PROMPT: Set down the records again. Every word and mark must match exactly.

Stored data
★ ★ ★ ★ ★ ★ ★

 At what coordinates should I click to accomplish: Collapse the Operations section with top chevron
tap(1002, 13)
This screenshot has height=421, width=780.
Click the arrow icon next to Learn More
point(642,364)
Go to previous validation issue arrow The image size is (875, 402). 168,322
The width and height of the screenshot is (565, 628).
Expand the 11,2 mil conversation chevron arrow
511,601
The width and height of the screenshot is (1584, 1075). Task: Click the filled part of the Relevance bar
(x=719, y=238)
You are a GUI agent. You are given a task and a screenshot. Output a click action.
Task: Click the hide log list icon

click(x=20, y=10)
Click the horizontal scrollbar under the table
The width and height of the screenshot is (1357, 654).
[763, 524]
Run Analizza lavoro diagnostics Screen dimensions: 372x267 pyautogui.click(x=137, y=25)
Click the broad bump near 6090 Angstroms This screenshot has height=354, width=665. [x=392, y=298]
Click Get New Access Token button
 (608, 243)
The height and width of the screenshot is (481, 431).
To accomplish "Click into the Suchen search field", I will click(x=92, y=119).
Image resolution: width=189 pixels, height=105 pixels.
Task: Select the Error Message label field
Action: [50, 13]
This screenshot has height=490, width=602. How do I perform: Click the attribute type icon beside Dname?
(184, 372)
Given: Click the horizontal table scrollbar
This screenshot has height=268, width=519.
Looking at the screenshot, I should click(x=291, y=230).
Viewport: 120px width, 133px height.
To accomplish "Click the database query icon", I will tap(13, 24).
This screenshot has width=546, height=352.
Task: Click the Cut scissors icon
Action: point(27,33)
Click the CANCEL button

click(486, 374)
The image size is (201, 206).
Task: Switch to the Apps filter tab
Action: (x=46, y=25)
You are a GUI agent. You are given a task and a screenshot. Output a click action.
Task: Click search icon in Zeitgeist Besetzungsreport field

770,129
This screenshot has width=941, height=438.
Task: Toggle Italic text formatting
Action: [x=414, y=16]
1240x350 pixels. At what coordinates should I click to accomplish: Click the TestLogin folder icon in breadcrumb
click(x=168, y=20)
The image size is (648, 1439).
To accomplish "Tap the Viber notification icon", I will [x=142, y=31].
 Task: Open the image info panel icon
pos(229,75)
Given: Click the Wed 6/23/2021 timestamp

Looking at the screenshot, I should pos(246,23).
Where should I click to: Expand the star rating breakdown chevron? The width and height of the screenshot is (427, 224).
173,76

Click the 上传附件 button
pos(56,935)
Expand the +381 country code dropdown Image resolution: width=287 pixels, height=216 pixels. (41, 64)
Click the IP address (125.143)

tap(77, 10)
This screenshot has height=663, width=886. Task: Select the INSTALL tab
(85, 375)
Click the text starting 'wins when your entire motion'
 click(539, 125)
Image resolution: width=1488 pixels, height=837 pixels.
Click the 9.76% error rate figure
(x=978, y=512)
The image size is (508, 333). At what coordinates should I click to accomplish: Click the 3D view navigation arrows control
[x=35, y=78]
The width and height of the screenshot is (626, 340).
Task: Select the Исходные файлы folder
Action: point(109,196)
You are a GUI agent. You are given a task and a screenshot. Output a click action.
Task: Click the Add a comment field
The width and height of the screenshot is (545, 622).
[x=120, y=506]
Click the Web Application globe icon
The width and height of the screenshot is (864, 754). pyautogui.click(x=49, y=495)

★ ★ ★ ★ ★ ★ ★

ANSWER TO THIS TASK:
 At what coordinates should I click to accomplish: Collapse the Operations section with top chevron
tap(1002, 13)
This screenshot has height=421, width=780.
Click the arrow icon next to Learn More
point(642,364)
Go to previous validation issue arrow The image size is (875, 402). 168,322
The width and height of the screenshot is (565, 628).
Expand the 11,2 mil conversation chevron arrow
511,601
The width and height of the screenshot is (1584, 1075). Task: Click the filled part of the Relevance bar
(x=719, y=238)
You are a GUI agent. You are given a task and a screenshot. Output a click action.
Task: Click the hide log list icon

click(x=20, y=10)
Click the horizontal scrollbar under the table
The width and height of the screenshot is (1357, 654).
[763, 524]
Run Analizza lavoro diagnostics Screen dimensions: 372x267 pyautogui.click(x=137, y=25)
Click the broad bump near 6090 Angstroms This screenshot has height=354, width=665. [x=392, y=298]
Click Get New Access Token button
 (608, 243)
The height and width of the screenshot is (481, 431).
To accomplish "Click into the Suchen search field", I will click(x=92, y=119).
Image resolution: width=189 pixels, height=105 pixels.
Task: Select the Error Message label field
Action: [50, 13]
This screenshot has height=490, width=602. How do I perform: Click the attribute type icon beside Dname?
(184, 372)
Given: Click the horizontal table scrollbar
This screenshot has height=268, width=519.
Looking at the screenshot, I should click(x=291, y=230).
Viewport: 120px width, 133px height.
To accomplish "Click the database query icon", I will tap(13, 24).
This screenshot has width=546, height=352.
Task: Click the Cut scissors icon
Action: point(27,33)
Click the CANCEL button

click(486, 374)
The image size is (201, 206).
Task: Switch to the Apps filter tab
Action: (x=46, y=25)
You are a GUI agent. You are given a task and a screenshot. Output a click action.
Task: Click search icon in Zeitgeist Besetzungsreport field

770,129
This screenshot has width=941, height=438.
Task: Toggle Italic text formatting
Action: [x=414, y=16]
1240x350 pixels. At what coordinates should I click to accomplish: Click the TestLogin folder icon in breadcrumb
click(x=168, y=20)
The image size is (648, 1439).
To accomplish "Tap the Viber notification icon", I will [x=142, y=31].
 Task: Open the image info panel icon
pos(229,75)
Given: Click the Wed 6/23/2021 timestamp

Looking at the screenshot, I should pos(246,23).
Where should I click to: Expand the star rating breakdown chevron? The width and height of the screenshot is (427, 224).
173,76

Click the 上传附件 button
pos(56,935)
Expand the +381 country code dropdown Image resolution: width=287 pixels, height=216 pixels. (41, 64)
Click the IP address (125.143)

tap(77, 10)
This screenshot has height=663, width=886. Task: Select the INSTALL tab
(85, 375)
Click the text starting 'wins when your entire motion'
 click(539, 125)
Image resolution: width=1488 pixels, height=837 pixels.
Click the 9.76% error rate figure
(x=978, y=512)
The image size is (508, 333). At what coordinates should I click to accomplish: Click the 3D view navigation arrows control
[x=35, y=78]
The width and height of the screenshot is (626, 340).
Task: Select the Исходные файлы folder
Action: point(109,196)
You are a GUI agent. You are given a task and a screenshot. Output a click action.
Task: Click the Add a comment field
The width and height of the screenshot is (545, 622).
[x=120, y=506]
Click the Web Application globe icon
The width and height of the screenshot is (864, 754). pyautogui.click(x=49, y=495)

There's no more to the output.